By Weston Jones.
Heritage is a special school. If you were to compare Heritage Academy to a public school, you would find things we lack but also things we have that public schools do not.
While comparing schools with a friend who attends Highland High School, I learned that “normal” high school’s have security guards. These guards don’t teach classes or run the school. So, at first, I thought they didn’t have real jobs. It turns out that public schools need guards to stop fights, haul maniacal students out of class, and do some other things I never thought would happen at a place of learning. Thinking of the Heritage equivalent of security guards, I replied, “We have a Mr. Duke.”
Mr. Duke is one of the reasons Heritage doesn’t have fights.
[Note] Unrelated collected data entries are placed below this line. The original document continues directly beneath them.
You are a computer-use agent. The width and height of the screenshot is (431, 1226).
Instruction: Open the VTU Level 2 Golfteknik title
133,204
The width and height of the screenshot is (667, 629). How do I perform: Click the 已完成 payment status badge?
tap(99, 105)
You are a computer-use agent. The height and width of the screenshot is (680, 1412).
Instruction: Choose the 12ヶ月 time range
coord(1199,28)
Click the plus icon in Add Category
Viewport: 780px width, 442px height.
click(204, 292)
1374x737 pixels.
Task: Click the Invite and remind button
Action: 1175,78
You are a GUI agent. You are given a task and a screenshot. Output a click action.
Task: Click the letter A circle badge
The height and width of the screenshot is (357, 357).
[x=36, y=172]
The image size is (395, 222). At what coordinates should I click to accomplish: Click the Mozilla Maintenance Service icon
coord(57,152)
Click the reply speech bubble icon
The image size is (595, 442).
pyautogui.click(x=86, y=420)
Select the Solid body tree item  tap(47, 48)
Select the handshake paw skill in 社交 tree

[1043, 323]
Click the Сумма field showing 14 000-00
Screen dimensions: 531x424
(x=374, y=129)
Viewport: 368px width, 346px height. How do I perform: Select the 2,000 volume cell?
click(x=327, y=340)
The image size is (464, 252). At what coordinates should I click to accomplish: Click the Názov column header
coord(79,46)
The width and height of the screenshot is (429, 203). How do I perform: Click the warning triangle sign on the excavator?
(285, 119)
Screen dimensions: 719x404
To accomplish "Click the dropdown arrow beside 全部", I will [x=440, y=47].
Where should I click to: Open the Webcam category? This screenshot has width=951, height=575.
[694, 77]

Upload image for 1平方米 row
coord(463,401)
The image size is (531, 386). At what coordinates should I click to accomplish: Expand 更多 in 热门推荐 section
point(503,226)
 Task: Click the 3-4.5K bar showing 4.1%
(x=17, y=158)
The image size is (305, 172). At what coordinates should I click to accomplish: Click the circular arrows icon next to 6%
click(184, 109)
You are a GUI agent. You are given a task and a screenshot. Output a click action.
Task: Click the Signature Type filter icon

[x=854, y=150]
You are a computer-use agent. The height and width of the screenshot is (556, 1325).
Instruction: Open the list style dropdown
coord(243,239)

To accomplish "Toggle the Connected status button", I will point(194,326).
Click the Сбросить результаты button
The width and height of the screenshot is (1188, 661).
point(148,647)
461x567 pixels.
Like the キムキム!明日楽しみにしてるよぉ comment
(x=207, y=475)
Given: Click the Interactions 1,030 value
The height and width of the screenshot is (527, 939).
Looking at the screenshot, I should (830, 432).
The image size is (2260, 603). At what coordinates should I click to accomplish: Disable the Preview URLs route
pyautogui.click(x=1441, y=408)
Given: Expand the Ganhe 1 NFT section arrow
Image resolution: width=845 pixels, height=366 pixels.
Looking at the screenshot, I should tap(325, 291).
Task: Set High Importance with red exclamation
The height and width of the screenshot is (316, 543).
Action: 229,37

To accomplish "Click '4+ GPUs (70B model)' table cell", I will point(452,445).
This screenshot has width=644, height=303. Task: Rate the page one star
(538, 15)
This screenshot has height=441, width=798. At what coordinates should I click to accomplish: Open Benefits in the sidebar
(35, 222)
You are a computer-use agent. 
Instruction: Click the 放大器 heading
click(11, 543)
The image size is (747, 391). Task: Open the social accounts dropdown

It is hard for bullies when picking fights to determine if their victim is a kenpo student. If the student doesn’t take kenpo, there are forces of students who would and will protect our school against bullying.
Some students unacquainted with Mr. Duke’s program might think that the trained students would be the main source of bullying like in Karate Kid; however, that is not the case for this martial arts class. The Duke Kenpo and Hakutsuru training program has multiple pledges that all students follow. These pledges enforce use of skill only in defense of one’s self or others. The higher a student rises through the ranks, the more responsibility he or she is entitled to uphold. In some pledges, students must “protect students and other people from ravenous individuals who would try to take advantage of personal weakness, or to divest the gullible into unprofitable paths” (Duke Black Belt Pledge). In others, instructors pledge to not reveal the private affairs of students or fellow instructors.
Not only must each Kenpo and Hakutsuru student uphold every pledge to the fullest, but Mr. Duke judges each person’s character and personality to ensure that their skills will only be used for good and in defense. This is how such an effective form of martial arts and self defense is allowed to be taught in regular class hours at a school.
Because of the rigorous training, hours upon hours of practice, and guiding pledges, it is the students in Mr. Duke’s classes that act as the school’s security guards. And we do it for free.